IndoNLP / nusa-crowd

A collaborative project to collect datasets in Indonesian languages.
Apache License 2.0
261 stars 61 forks source link

CoVoST2: Fix error in DatasetInfo task_template #288

Closed jensan-1 closed 1 year ago

jensan-1 commented 1 year ago

In response to https://github.com/IndoNLP/nusa-crowd/pull/233#issuecomment-1253813035 on CoVoST2 (merged to master), I have decided to remove the said error line due to the changes in the datasets version and test-run it in my local branch.

@SamuelCahyawijaya @bryanwilie @holylovenia, please check the PR.

jensan-1 commented 1 year ago

@holylovenia I am attempting to replace the audio_file_path_column with audio_column mentioned in the column above.
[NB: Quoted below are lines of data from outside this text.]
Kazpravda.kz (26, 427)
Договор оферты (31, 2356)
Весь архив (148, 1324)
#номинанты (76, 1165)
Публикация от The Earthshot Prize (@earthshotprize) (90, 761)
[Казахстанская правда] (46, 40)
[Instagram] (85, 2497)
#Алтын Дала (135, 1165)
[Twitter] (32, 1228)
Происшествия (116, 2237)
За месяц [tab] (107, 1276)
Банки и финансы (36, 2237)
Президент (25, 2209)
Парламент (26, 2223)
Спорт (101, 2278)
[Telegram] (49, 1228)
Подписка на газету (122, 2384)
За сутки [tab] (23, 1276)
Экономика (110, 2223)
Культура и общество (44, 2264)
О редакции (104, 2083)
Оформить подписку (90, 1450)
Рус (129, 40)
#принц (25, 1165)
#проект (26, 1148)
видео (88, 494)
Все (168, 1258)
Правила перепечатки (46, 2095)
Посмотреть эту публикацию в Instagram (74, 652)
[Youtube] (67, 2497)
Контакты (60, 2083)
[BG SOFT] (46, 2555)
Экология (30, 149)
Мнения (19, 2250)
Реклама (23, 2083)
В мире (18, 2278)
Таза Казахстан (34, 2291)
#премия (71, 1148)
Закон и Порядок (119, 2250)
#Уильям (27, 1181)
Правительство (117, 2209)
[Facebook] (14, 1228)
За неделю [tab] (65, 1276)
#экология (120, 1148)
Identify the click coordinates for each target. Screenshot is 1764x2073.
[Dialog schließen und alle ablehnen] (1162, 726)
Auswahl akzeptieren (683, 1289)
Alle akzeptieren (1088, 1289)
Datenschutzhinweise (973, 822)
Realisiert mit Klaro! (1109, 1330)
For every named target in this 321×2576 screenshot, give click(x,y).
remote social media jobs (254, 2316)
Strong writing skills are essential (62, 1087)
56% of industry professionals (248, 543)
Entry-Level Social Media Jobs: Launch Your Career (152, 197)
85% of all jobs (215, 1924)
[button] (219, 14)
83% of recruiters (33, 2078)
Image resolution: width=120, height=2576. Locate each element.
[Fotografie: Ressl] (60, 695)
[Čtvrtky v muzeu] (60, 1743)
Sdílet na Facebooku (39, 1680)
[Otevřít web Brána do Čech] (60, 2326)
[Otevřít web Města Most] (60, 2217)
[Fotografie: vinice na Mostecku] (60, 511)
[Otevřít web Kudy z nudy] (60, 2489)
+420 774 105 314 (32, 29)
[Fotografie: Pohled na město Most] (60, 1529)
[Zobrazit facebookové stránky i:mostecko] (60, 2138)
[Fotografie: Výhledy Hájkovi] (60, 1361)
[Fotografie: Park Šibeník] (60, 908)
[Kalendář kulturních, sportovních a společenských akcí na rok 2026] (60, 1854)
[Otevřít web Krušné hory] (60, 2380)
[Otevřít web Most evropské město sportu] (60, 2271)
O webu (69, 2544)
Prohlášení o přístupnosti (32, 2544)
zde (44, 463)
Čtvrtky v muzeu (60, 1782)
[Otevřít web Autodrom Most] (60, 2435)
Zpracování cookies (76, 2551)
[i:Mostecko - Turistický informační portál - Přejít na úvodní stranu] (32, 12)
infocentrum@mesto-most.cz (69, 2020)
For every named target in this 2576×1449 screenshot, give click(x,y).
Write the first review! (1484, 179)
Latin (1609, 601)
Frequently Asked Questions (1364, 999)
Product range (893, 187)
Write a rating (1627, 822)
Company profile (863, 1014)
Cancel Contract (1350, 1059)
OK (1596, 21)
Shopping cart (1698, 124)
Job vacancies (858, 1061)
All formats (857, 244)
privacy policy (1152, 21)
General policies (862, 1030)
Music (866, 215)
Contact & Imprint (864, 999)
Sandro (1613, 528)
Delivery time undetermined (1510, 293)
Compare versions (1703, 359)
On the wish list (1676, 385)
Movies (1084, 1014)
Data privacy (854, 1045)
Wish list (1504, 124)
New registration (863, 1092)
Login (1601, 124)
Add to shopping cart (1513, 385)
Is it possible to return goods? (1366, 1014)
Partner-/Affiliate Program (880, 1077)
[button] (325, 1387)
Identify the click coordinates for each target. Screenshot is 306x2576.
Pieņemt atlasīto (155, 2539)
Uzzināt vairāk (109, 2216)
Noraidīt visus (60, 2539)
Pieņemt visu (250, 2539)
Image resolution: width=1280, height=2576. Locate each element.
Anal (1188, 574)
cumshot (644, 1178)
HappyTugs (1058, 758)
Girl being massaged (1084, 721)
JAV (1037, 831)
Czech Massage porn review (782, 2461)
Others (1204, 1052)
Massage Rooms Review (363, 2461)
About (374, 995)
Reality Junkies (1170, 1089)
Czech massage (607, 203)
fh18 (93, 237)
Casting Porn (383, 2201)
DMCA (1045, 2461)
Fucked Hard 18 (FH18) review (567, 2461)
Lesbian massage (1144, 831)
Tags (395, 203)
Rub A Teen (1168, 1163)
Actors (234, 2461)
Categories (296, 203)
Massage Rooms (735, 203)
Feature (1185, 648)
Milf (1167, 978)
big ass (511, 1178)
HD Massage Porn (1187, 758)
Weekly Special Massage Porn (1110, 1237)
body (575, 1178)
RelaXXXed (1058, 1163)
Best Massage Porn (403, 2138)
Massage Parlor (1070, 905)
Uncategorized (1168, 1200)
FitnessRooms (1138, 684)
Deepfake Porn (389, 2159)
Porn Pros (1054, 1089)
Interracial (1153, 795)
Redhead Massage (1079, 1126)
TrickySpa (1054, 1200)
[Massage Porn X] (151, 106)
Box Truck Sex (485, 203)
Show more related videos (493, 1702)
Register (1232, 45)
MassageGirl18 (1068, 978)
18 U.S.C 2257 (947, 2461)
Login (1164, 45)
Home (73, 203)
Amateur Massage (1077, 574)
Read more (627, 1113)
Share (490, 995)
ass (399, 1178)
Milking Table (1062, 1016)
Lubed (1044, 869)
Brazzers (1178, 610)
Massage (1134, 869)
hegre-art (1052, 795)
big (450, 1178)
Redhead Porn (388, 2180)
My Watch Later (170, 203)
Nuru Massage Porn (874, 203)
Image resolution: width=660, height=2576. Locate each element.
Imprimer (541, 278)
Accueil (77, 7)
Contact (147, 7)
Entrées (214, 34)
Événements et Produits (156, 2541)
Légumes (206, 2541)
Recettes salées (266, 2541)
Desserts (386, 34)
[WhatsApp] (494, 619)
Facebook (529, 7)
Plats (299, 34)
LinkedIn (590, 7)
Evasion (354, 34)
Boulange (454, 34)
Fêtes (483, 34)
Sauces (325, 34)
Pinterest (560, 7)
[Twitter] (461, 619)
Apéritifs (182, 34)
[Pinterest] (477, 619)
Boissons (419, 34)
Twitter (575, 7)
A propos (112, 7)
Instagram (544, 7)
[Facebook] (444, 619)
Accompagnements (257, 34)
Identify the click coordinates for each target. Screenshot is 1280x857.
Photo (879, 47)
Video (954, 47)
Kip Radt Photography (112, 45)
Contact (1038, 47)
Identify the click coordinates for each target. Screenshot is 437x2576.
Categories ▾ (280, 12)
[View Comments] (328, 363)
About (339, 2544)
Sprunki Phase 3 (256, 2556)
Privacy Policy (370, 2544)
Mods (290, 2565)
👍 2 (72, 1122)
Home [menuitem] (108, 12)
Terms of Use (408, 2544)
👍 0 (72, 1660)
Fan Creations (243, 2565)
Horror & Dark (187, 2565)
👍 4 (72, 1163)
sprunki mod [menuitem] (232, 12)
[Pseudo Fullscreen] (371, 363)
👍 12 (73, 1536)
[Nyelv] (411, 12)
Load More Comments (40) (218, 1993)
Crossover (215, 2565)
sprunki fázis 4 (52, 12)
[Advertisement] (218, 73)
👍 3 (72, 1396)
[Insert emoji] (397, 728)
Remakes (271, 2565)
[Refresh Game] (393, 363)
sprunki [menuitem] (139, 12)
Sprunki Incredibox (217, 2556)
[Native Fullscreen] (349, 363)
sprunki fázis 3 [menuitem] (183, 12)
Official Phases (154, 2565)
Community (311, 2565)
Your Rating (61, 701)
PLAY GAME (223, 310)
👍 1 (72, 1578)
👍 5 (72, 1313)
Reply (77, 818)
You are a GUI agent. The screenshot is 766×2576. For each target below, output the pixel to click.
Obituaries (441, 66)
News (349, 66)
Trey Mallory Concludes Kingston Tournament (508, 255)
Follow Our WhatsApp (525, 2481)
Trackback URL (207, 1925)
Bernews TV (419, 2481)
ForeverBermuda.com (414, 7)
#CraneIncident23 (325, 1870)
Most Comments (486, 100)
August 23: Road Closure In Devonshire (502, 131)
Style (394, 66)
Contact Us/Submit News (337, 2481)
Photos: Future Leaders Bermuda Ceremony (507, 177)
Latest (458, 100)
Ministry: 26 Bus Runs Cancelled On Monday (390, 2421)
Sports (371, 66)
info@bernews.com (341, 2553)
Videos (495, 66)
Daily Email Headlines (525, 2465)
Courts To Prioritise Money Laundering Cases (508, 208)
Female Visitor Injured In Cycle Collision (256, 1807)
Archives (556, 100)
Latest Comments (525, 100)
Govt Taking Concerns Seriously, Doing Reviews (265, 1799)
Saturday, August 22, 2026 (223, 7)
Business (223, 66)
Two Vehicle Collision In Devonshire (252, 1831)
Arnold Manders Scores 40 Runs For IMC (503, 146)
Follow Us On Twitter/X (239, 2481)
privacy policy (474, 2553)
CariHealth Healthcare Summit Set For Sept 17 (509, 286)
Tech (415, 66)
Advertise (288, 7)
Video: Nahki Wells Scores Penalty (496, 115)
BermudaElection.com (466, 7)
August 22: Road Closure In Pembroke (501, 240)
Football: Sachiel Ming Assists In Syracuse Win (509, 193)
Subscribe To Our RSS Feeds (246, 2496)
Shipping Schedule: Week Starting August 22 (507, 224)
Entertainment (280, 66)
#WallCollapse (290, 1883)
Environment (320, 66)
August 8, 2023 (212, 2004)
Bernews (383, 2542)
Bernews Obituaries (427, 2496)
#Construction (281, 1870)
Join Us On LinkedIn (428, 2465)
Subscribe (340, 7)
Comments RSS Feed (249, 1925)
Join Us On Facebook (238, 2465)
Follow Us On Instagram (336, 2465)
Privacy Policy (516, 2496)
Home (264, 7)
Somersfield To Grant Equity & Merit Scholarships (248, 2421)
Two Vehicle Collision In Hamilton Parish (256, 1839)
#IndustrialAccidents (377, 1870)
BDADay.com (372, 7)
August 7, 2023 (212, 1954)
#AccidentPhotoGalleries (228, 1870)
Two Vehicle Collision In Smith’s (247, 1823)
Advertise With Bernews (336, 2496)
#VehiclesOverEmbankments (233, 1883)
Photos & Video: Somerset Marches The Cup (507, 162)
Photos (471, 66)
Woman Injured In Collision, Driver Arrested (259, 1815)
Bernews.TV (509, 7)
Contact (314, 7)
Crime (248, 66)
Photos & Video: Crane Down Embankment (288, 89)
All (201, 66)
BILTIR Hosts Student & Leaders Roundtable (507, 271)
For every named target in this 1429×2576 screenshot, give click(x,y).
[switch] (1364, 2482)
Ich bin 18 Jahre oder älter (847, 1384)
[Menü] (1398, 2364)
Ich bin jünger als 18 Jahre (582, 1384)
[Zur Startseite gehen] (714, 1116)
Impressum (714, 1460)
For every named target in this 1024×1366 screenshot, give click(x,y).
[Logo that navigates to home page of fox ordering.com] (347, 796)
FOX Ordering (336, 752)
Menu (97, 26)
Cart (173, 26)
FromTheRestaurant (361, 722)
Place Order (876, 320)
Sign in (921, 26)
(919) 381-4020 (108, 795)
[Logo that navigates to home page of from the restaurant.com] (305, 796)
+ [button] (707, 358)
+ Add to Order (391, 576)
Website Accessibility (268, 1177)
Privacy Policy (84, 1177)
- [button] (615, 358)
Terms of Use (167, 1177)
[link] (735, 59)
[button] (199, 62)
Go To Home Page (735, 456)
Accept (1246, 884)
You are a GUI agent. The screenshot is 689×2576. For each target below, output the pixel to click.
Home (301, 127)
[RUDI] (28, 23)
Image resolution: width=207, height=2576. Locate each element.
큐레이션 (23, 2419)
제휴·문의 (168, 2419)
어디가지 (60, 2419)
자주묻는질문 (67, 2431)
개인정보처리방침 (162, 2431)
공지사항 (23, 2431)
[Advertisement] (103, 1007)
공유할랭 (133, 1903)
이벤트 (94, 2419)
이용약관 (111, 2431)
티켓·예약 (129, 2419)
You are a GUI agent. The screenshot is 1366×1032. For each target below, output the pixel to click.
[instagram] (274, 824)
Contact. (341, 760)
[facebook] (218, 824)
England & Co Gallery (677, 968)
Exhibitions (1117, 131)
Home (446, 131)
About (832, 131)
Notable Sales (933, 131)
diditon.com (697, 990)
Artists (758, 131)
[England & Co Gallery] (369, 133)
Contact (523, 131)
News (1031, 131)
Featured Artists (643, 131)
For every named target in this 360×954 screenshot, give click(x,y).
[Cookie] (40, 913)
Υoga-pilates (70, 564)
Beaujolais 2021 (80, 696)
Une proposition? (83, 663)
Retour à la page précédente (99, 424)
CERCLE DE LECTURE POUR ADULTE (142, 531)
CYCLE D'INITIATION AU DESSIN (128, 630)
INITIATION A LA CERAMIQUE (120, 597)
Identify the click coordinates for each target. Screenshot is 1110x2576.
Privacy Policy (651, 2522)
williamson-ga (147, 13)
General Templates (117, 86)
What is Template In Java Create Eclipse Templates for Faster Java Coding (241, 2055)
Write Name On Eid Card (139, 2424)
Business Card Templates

However, one schema (t2t) cannot be implemented with this task_templates (no audio column). Would it be better to remove nusantara_t2t schema (which is derivable from the dataset but not the main task), or leave the task_templates out?

holylovenia commented 1 year ago

@jen-santoso Oh I see now. In that case, could the returned DatasetInfo go inside the if-else paradigm?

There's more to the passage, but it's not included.